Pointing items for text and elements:
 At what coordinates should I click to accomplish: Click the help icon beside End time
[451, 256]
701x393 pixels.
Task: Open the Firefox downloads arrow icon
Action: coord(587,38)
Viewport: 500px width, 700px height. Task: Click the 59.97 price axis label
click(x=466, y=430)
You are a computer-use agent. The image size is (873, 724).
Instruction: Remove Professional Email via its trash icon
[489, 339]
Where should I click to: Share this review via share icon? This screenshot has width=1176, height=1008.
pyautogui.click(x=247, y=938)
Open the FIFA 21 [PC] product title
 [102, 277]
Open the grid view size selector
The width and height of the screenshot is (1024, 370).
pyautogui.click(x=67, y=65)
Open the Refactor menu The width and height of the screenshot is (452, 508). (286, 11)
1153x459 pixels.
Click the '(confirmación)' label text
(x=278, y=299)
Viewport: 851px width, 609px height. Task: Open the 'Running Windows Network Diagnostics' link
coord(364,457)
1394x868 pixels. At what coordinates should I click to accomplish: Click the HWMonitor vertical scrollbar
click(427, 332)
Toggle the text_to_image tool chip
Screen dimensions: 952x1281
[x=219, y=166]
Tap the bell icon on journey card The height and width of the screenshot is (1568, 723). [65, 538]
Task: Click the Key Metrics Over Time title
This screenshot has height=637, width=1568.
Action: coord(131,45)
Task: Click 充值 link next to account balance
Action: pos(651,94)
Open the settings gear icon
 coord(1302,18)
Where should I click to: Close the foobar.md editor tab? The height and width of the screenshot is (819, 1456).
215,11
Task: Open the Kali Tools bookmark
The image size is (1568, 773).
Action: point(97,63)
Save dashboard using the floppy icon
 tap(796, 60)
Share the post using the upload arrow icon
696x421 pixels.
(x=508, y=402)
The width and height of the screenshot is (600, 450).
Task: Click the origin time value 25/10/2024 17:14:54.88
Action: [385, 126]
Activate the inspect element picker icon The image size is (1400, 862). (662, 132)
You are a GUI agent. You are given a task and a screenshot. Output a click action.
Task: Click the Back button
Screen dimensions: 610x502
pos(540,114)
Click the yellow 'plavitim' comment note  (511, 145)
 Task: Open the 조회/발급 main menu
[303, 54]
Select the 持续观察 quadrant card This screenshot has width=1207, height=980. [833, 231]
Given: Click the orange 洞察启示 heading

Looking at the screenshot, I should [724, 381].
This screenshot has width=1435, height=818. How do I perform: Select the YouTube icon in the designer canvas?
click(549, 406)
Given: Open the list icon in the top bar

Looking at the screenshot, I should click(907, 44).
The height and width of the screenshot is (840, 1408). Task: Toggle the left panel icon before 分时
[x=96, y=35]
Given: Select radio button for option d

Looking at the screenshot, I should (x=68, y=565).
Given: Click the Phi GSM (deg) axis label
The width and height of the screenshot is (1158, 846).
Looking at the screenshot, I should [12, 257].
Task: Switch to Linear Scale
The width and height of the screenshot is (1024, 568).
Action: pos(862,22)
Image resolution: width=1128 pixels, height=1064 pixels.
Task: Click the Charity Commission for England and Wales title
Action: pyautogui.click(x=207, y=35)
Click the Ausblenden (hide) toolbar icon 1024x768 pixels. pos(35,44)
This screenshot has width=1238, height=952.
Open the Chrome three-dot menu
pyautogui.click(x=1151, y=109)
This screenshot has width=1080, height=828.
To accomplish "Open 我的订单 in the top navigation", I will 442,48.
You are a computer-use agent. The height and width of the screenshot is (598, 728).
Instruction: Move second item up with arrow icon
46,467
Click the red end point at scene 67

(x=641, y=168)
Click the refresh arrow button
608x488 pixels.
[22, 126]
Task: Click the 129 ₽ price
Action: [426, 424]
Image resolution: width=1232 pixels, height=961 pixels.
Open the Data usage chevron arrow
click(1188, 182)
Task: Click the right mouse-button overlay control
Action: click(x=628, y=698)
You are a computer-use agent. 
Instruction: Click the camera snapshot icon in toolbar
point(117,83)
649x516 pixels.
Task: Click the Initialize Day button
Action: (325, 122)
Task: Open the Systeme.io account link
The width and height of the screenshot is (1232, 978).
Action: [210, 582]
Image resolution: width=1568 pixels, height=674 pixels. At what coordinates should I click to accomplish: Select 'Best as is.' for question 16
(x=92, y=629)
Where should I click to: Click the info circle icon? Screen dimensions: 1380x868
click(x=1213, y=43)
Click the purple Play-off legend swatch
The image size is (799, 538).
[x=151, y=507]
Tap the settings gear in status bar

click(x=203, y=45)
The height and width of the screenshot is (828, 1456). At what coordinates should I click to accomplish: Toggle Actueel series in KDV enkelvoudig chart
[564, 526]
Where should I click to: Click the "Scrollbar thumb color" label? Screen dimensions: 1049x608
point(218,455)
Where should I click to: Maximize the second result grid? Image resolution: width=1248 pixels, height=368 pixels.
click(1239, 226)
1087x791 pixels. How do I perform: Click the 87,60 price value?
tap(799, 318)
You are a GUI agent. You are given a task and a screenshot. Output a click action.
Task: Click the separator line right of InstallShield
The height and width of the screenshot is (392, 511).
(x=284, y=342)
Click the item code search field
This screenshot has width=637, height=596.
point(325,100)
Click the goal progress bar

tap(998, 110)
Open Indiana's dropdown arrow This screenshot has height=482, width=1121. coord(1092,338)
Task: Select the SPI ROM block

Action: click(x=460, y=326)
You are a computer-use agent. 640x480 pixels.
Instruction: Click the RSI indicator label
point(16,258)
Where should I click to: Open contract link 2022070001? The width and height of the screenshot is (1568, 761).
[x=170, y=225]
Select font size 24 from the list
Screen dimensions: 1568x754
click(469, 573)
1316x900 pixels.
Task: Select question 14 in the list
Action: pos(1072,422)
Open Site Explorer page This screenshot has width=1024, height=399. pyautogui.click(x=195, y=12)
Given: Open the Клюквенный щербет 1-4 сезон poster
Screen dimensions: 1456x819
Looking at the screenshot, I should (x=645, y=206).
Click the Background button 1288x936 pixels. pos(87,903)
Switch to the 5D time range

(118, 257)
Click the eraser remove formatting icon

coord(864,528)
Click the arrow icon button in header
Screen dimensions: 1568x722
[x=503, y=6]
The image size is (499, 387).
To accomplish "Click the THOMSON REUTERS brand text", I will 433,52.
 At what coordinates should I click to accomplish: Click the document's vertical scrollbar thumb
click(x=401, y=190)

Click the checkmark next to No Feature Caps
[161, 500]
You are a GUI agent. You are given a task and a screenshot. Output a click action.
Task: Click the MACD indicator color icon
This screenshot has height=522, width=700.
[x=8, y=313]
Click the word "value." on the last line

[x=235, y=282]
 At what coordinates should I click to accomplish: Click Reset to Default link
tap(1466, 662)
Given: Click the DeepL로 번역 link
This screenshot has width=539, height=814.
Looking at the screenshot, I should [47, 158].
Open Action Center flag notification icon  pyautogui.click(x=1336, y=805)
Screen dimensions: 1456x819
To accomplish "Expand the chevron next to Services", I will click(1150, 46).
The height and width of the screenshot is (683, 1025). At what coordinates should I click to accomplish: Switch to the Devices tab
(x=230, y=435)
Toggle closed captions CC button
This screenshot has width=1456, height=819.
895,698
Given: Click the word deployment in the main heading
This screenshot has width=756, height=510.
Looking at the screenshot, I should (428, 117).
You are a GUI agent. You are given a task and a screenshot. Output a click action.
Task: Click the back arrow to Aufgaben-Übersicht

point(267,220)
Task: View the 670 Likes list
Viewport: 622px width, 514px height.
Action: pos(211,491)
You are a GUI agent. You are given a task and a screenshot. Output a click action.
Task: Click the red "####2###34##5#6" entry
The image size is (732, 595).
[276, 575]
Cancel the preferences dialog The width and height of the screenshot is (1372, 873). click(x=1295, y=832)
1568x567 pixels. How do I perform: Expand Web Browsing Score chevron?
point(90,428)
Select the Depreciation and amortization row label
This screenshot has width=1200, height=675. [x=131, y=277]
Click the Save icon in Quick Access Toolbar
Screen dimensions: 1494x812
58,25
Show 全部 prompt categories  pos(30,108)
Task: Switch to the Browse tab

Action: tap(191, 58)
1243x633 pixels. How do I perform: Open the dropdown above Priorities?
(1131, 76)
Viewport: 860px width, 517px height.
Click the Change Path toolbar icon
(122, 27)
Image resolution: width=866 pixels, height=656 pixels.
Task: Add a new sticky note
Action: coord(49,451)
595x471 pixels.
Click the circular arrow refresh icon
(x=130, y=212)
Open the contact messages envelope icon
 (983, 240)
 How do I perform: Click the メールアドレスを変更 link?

*AIM*
Swap "icon" for "button" in the stretch from the line containing "Cancel the preferences" through the end of the items, and write out that stretch again with everything else left as it is.

*CORRECT RESULT*
Cancel the preferences dialog The width and height of the screenshot is (1372, 873). click(x=1295, y=832)
1568x567 pixels. How do I perform: Expand Web Browsing Score chevron?
point(90,428)
Select the Depreciation and amortization row label
This screenshot has width=1200, height=675. [x=131, y=277]
Click the Save button in Quick Access Toolbar
Screen dimensions: 1494x812
58,25
Show 全部 prompt categories  pos(30,108)
Task: Switch to the Browse tab

Action: tap(191, 58)
1243x633 pixels. How do I perform: Open the dropdown above Priorities?
(1131, 76)
Viewport: 860px width, 517px height.
Click the Change Path toolbar button
(122, 27)
Image resolution: width=866 pixels, height=656 pixels.
Task: Add a new sticky note
Action: coord(49,451)
595x471 pixels.
Click the circular arrow refresh button
(x=130, y=212)
Open the contact messages envelope button
 (983, 240)
 How do I perform: Click the メールアドレスを変更 link?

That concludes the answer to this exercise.